**** Dataset entries ****
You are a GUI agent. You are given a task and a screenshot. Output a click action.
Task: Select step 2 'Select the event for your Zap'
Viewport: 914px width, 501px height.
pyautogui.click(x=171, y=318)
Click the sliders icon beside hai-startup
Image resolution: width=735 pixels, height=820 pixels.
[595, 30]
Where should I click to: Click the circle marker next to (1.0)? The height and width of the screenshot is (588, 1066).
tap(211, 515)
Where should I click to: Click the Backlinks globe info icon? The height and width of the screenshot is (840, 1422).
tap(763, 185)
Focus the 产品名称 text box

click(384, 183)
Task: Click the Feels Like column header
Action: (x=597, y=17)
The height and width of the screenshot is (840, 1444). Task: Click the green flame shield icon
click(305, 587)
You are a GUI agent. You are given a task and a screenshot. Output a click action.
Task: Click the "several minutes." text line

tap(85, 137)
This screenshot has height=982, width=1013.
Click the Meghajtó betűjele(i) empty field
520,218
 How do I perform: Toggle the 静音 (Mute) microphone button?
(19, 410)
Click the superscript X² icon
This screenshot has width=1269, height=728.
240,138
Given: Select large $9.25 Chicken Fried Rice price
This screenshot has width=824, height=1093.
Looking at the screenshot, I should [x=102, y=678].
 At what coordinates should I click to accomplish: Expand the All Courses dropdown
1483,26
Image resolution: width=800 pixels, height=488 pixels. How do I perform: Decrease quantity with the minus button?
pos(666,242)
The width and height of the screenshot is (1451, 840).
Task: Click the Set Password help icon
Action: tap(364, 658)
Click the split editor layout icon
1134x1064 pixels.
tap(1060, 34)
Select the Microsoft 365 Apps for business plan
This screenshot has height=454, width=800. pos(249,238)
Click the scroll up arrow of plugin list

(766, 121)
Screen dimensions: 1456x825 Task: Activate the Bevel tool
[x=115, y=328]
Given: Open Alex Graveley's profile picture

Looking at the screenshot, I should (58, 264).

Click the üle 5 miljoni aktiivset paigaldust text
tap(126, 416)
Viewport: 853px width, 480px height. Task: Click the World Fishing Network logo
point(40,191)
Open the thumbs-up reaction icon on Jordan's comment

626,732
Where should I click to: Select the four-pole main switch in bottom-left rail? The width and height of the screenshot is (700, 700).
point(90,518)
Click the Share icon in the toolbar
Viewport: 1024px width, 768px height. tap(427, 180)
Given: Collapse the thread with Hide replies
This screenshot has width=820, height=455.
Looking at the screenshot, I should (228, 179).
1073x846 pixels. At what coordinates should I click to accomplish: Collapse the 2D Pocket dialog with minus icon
****
— What you need to do —
Nothing but the lines from the beginning of the records through the line with "Task: Select step" should appear, each printed exactly.

— Task result —
You are a GUI agent. You are given a task and a screenshot. Output a click action.
Task: Select step 2 'Select the event for your Zap'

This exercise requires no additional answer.